To my tamaryokucha from Sonogi (Nagasaki prefecture) Asatsuyu cultivar, this month was added another tamaryokucha from the same producer, made with the tea tree variety Samidori. This is not Saemidori, but Samidori, a cultivar familiar to Uji matcha and gyokuro lovers. Samidori is indeed a variety developed in Uji from a native Zairai tea tree seed, and widely used for both gyokuro and tencha (raw matcha material), but very rare outside the Kyôto prefecture.
But let’s take this tea as an occasion to briefly recall what a tamaryokucha is.
In general, even if one sometimes speaks of mushisei-tamaryokucha (steamed) and kamairisei-tamaryokucha (pan-fired), by this term it is the first one, steamed therefore, which is designated (for the second one one uses in general simply kama-iri cha). The tamaryokucha, I said, is like most Japanese teas a steamed green tea. It can be shaded or not, but is most often today. The major difference with sencha is that the last (seijû) of the four phases of drying of the latter, the one that gives the leaves their needle shape, is not proceed. Thus, to fill this lack of drying, the previous phase (chûjû) is generally stronger, with a greater effect of heat. Also, additional phases of drying (suikan and saikan) are performed, again without rolling and only effect of heat in drum shape machine.
This is why tamaryokucha, in addition to their characteristic shape, often have a warmer, sweet, roasting flavor, even when the final drying (hi-ire) during tea refining is light.
This method of manufacture was invented in the 1920s for export, to allow the production of tea whose shape could be blend with Chinese green tea while using the existing infrastructure designed for steamed tea.
Tamaryokucha, sometimes called guri-cha, remains a very marginal genre in terms of quantity of production.
Their fragrance is indeed warm and sweet, very slightly vegetal, with a particular density reminiscent almost of buttery meat jus.
The infusion, on the nose, is very faithful to what we felt with the dry leaves. However, there is little or no plant, and a little vanilla.
In the mouth we have a very rich tea, complex, but where the umami is what appears in the first place. However, this umami, much less heavy than on Asatsuyu, is here more elegant, evoking that of yaki-nori dry seaweed.
Despite the fullness of sweet aromas, this Samidori is very fluid, again clearly out of the relative thickness of Asatsuyu. There are also fewer greenish aromas.

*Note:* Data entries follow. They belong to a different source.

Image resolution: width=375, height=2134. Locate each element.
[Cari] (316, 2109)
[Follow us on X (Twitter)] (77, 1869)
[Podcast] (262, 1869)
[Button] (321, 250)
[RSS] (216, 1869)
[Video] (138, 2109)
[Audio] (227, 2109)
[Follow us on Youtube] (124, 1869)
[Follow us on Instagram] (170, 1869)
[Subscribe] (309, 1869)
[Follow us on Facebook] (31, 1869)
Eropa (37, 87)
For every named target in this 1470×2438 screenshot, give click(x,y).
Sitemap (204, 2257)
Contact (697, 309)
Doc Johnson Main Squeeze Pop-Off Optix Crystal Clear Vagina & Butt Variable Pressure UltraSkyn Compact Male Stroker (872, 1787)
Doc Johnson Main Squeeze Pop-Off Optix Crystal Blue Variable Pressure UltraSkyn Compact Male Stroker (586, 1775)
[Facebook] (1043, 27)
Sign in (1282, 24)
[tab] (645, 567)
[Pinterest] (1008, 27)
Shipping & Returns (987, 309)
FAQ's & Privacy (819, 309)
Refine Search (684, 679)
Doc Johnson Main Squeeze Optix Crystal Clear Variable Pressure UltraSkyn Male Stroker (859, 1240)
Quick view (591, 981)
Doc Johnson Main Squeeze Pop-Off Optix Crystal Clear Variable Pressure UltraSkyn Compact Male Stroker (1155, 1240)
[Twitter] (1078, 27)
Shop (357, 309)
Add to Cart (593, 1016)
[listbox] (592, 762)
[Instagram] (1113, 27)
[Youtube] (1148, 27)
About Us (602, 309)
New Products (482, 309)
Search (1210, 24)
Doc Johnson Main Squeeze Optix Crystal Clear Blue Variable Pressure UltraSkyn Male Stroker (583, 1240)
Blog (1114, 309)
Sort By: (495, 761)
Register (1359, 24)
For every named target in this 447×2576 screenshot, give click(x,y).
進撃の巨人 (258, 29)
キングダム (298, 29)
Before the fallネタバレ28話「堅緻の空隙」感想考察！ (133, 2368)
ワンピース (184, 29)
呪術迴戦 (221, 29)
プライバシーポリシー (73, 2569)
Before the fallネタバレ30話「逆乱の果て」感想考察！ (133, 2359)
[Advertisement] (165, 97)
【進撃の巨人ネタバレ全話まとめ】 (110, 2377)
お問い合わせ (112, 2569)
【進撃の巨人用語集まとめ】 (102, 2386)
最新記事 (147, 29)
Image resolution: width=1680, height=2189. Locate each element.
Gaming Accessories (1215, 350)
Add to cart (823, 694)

Finally, this tamaryokucha develops absolutely no astringency. (less rolled than the sencha, the tamaryokucha tend indeed to more softness, participating, with the shading giving more umami, to a reception often very favorable of the general public and the beginners)
To conclude, although it is the same grower, and there are close lines, characteristics of this type of tea, in detail, this Samidori has a very different personality, more subtle and refined could- we say, that of Asatsuyu. They are not redundant, and very interesting to discover, or rediscover in parallel in the light of my explanations about tamaryokucha.